James Gray calls for War Memorials to be recorded
“I am very concerned that disgraceful metal thefts from War memorials across North Wiltshire will lead to those who are commemorated on them being lost for all time,” said North Wiltshire MP James Gray after raising the matter in the House of Commons yesterday.
Mr Gray asked Tony Baldry, who is the MP responsible for the Church Commissioners: “[Are you] aware that one of the greatest tragedies about the loss of metal from war memorials, whether they be on Church property or elsewhere, is that there is currently no central record kept of the people whose names are recorded on them?” He went on to ask, “Will [you] undertake to ask the Church Commissioners to work with the Imperial War museum, and indeed the Ministry of Defence, to provide a central register of those whose names appear on war memorials?”

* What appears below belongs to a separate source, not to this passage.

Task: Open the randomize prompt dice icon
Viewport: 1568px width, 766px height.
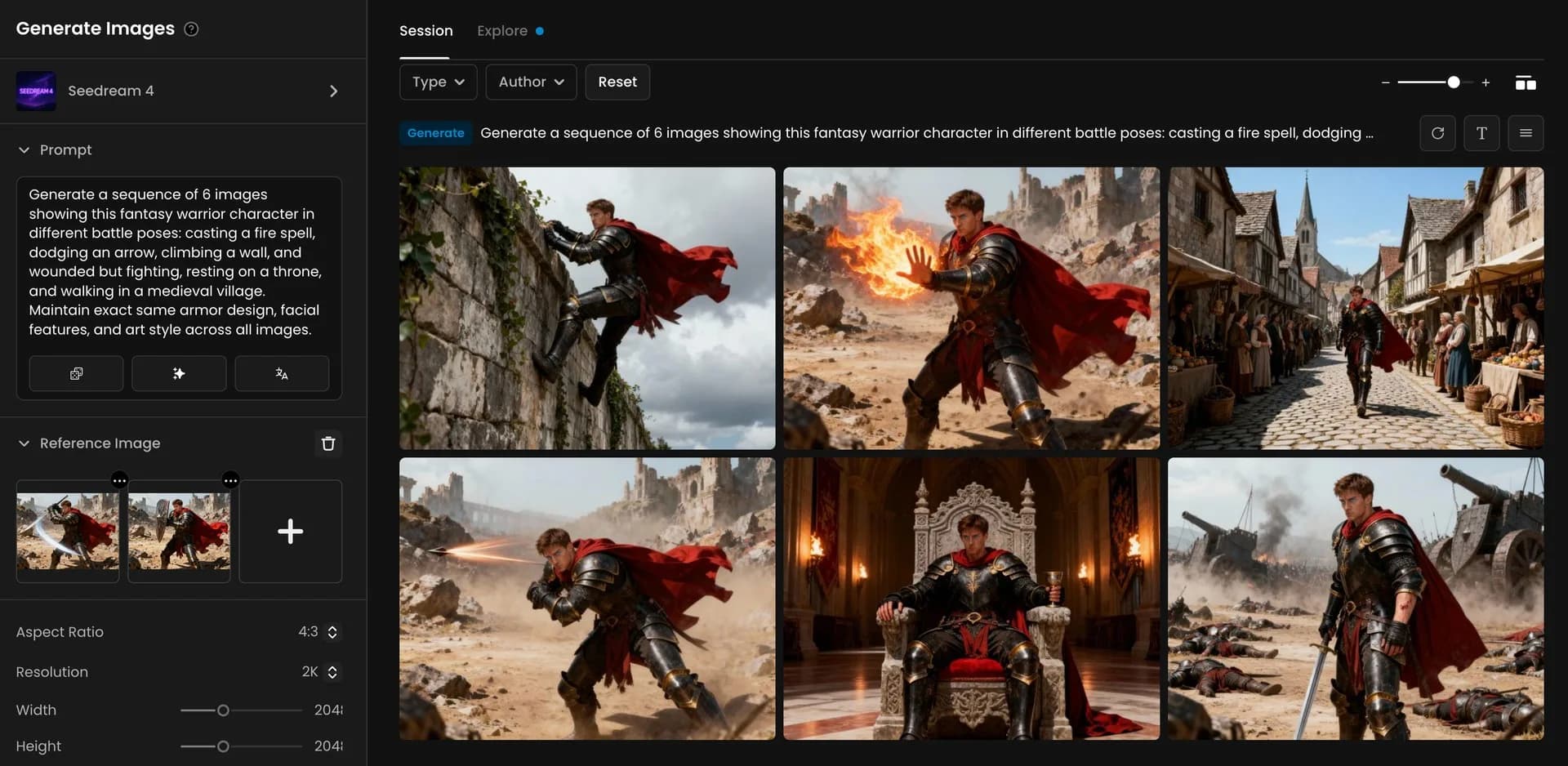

Responding, Tony Baldry MP, Church Estates Commissioner, said “I would hope that in the run-up to 2014 to 2018, the centenary of the first world war, churches across the country will not only work on updating, conserving and repairing war memorials but give thought, as many communities are, to updating the records of those who lost their lives in the first and second world wars.” Concluding Mr Baldry said, “the theft of inscriptions from war memorials is a detestable offence, and a further example of the need to tackle the theft of metals as urgently as possible.”